DataSafari simplifies complex data science tasks into straightforward, powerful one-liners.
https://datasafari.dev
GNU General Public License v3.0
2 stars 0 forks source link

Implement new transform_cat() method: 'encode_ordinal' #8

Closed ETA444 closed 7 months ago

ETA444 commented 9 months ago

Description:


Method Functionality Idea:

The encode_ordinal method assigns an integer to each category value based on the provided ordinal order.

How it operates:

The method encodes each variable according to the provided ordinal map, where the order of categories for each variable is specified. It converts categorical variables to ordinal integers based on the specified order.

Usage:

To use the encode_ordinal method:

transformed_df, encoded_columns = transform_cat(your_df, your_columns, method='encode_ordinal', ordinal_map=your_ordinal_map)

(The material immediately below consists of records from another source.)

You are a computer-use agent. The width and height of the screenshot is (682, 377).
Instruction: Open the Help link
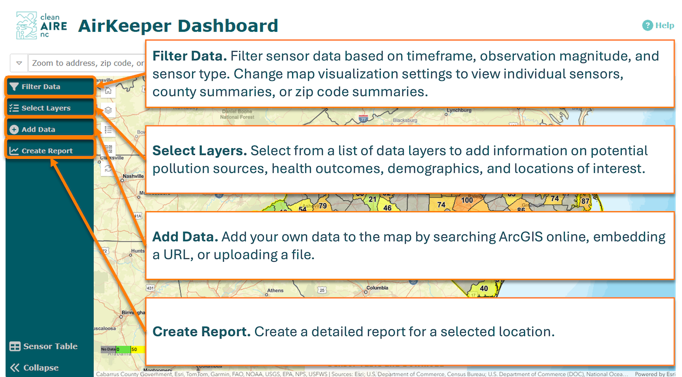point(664,26)
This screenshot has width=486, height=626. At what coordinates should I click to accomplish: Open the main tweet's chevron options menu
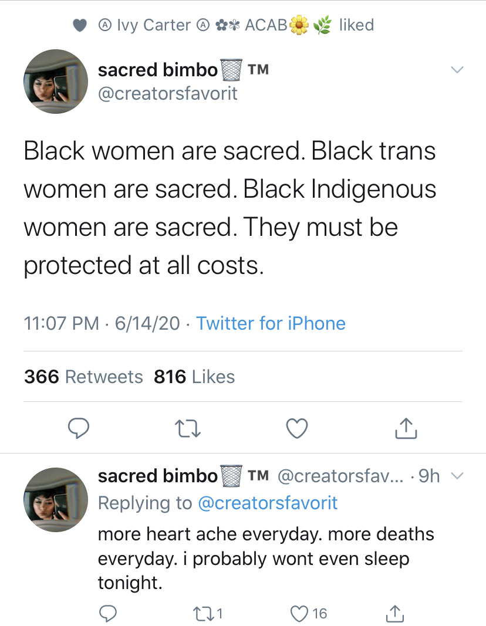(457, 69)
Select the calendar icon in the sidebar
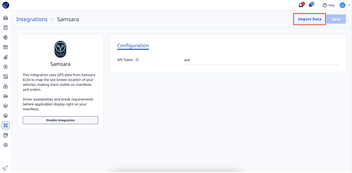Screen dimensions: 352x173 coord(5,47)
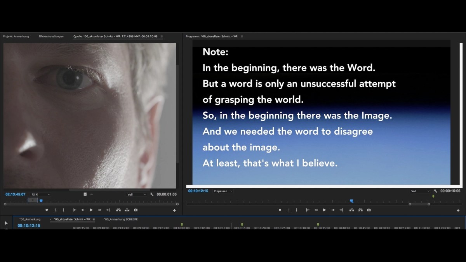Image resolution: width=466 pixels, height=262 pixels.
Task: Open the source monitor button editor plus
Action: [x=174, y=210]
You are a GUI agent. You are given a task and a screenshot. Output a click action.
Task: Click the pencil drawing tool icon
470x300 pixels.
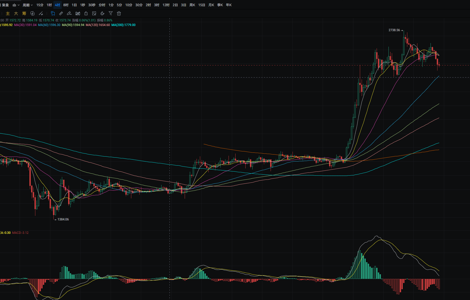69,13
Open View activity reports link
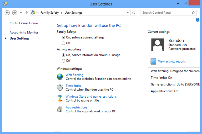Image resolution: width=202 pixels, height=134 pixels. [x=172, y=62]
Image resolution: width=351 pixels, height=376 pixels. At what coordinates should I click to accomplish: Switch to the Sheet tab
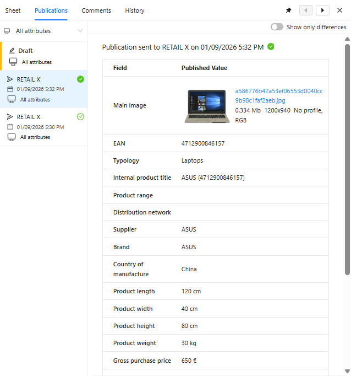click(x=13, y=10)
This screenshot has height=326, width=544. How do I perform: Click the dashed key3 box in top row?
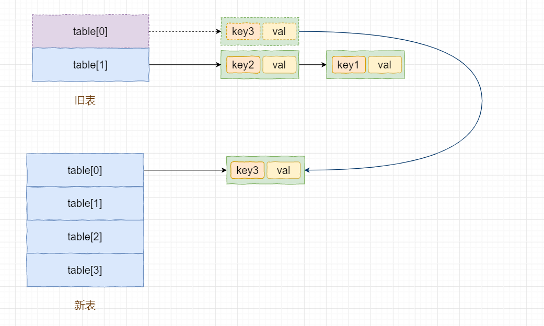[x=243, y=31]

Ensure that your_ordinal_map is a dictionary where keys are the variable names and values are lists specifying the order of categories.

Sanity Check:

A sanity check is performed to compare the shape of the original dataframe with the transformed dataframe.

Example Usage:

# encode_ordinal
ordinal_map = {
    'Category': ['student', 'high school', 'college', 'university']
}
ordinal_encoded_df, ordinal_encoded_cols = transform_cat(final_transformed_df, ['Category'], method='encode_ordinal', ordinal_map=ordinal_map)
ETA444 commented 7 months ago

Implementation Summary:

The 'encode_ordinal' method within transform_cat() maps categorical values to integers based on an order defined in ordinal_map. This method is suitable for ordinal data where the order of categories is meaningful.

Purpose:

The purpose of this method is to prepare categorical data for machine learning models by representing each category as an integer, which is important for ordinal data where the order of categories carries significance.

Code Breakdown:

  1. Method Header:

    • Purpose: To clearly indicate the start of the 'encode_ordinal' method implementation and provide context.
    if method.lower() == 'encode_ordinal' and ordinal_map:
       print(f"< ORDINAL ENCODING TRANSFORMATION >")
       print(f" This method assigns an integer to each category value based on the provided ordinal order.")
       print(f"✎ Note: Ensure the provided ordinal map correctly reflects the desired order of categories for each variable.")
       print("☻ Tip: An ordinal map dictionary looks like this: {'your_variable': ['level1', 'level2', 'level3'], ...}\n")
  2. Initialize DataFrame:

    • Purpose: To prepare the necessary data structures for transformation.
    transformed_df = df.copy()
    encoded_columns = pd.DataFrame()
  3. Encode Each Variable:

    • Purpose: To iterate over each variable and apply ordinal encoding based on the provided order.
    for variable, order in ordinal_map.items():
       if variable in categorical_variables:
           # Prepare data for OrdinalEncoder
           data = transformed_df[[variable]].apply(lambda x: pd.Categorical(x, categories=order, ordered=True))
           transformed_df[variable] = data.apply(lambda x: x.cat.codes)
           # Keep track of the newly encoded columns
           encoded_columns = pd.concat([encoded_columns, transformed_df[[variable]]], axis=1)
           print(f"✔ '{variable}' encoded based on the specified order: {order}\n")
       else:
           print(f"⚠️ '{variable}' specified in `ordinal_map` was not found in `categorical_variables` and has been skipped.\n")
  4. Output Results:

    • Purpose: To display the results and perform a sanity check.
    print(f"✔ New transformed dataframe:\n{transformed_df.head()}\n")
    print(f"✔ Dataframe with only the ordinal encoded columns:\n{encoded_columns.head()}\n")
    print("☻ HOW TO - To catch the df's use: `transformed_df, encoded_columns = transform_cat(your_df, your_columns, method='encode_ordinal', ordinal_map=your_ordinal_map)`.\n")
    print("< SANITY CHECK >")
    print(f"  ➡ Original dataframe shape: {df.shape}")
    print(f"  ➡ Transformed dataframe shape: {transformed_df.shape}\n")
    return transformed_df, encoded_columns

See the Full Function:

You can refer to the complete implementation of the transform_cat() function, including the 'encode_ordinal' method, on GitHub: transform_cat().